The Atacama — 181,000 square kilometres of ancient laval flows, sand and salt pans — spanning northern Chile, southwestern Bolivia and southern Peru, is a place so hot and so very dry that if the visitor were to spot a half-dozen blades of grass it would be a prairie. Most parts have never seen rainfall in living memory. It is fifty times more arid than the USA’s Death Valley, drier even than the Sahara. Uplifted from an ancient seabed, the Atacama has been a dersert in the making for 200 million years and river beds appear to have been waterless for tens of millennia. Together with Altiplano (Andean High Plain) it is such a bleak yet strange world, with a beauty derived from beyond the threshhold of normal experience, and yet — and yet empty might the desert seem it is not lacking interest. For a start it is one of geography’s great ironies that the Atacama is so dry it can scarcely support a living thing, but was once the world’s most abundant source of natural fertilizer.
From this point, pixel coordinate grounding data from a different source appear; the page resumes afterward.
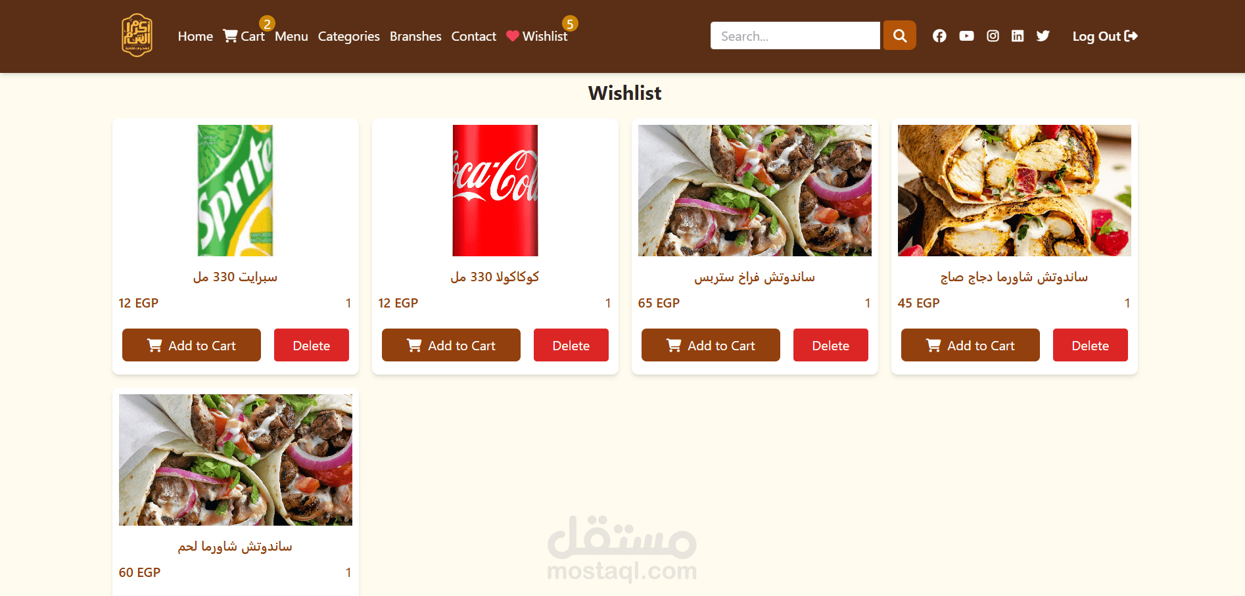Open the Cart with shopping cart icon

pyautogui.click(x=243, y=36)

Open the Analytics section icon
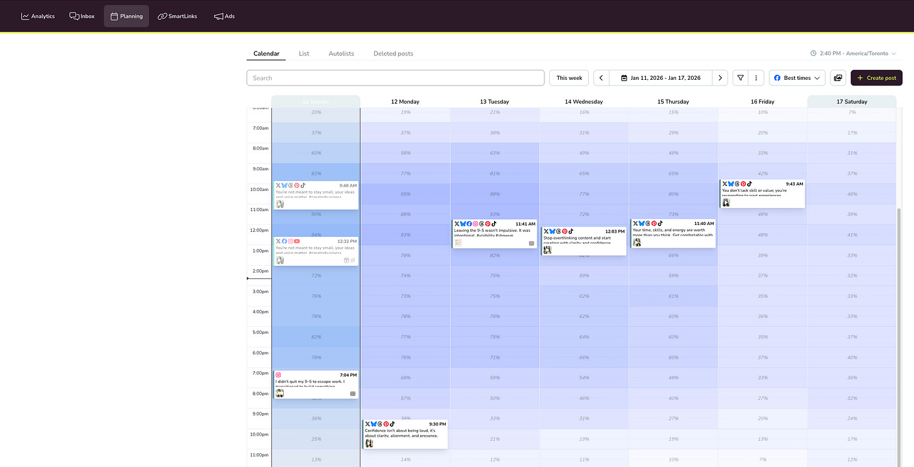coord(24,16)
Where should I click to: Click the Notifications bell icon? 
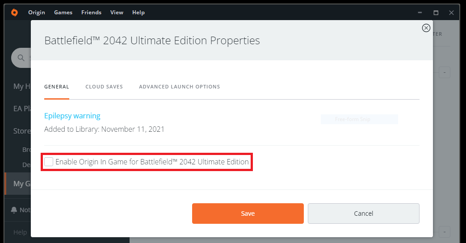coord(14,210)
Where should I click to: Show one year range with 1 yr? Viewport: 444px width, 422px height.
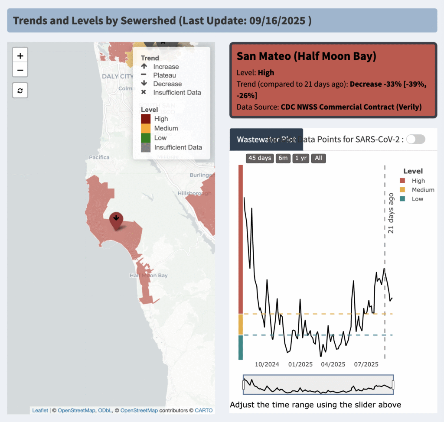[x=300, y=158]
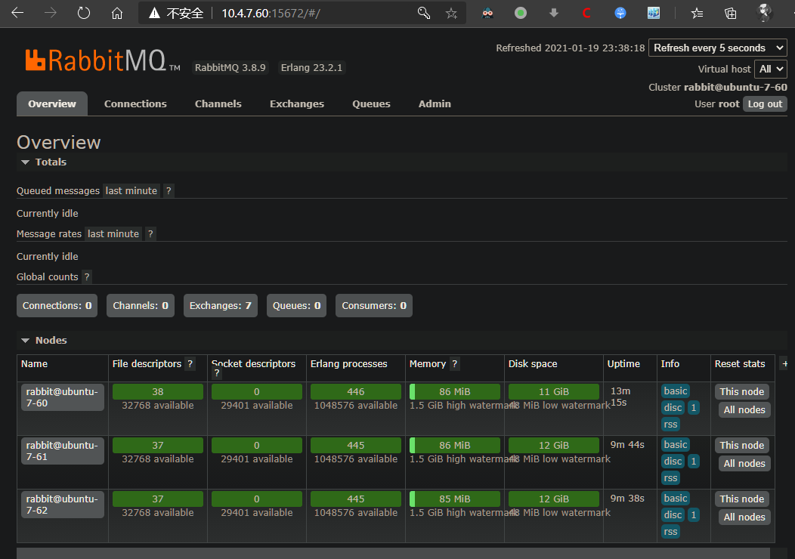Open the File descriptors help icon
The width and height of the screenshot is (795, 559).
(x=190, y=364)
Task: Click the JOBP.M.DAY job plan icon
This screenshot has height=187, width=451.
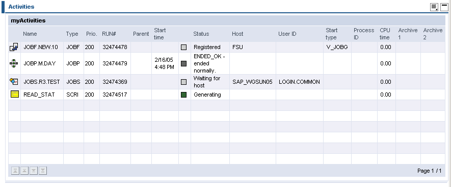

The thirsty traveller has no right to be here where the desert only makes dry throats drier, when merely observing makes the observer feel parched, vulnerable. It is the ‘Silent Land of Death‘ according to the former Chilean politician Vicuña Mackenna and ‘…a wearier looking desert a man never saw.’ (Robert Louis Stevenson). In this delightful landscape format book the author has provided some of his most stunning photography which, combined with a historical narrative, paints a pretty fair picture of this unique region of the Andes.
The most noticable feature abaout the Atacama, apart from the obvious, is the ever-changing texture and, above all else, the subtleties of colour. The sun plays an important role in both, and if the heat doesn’t addle the brain it is possible to appreciate the desiccated, almost psychedelic beauty in wind-crafted dunes, steam loc graveyards, petroglyphs, mining ghost towns, volcanoes, hot springs, cacti, toxic lagoons, salt lakes and vibrant desert towns.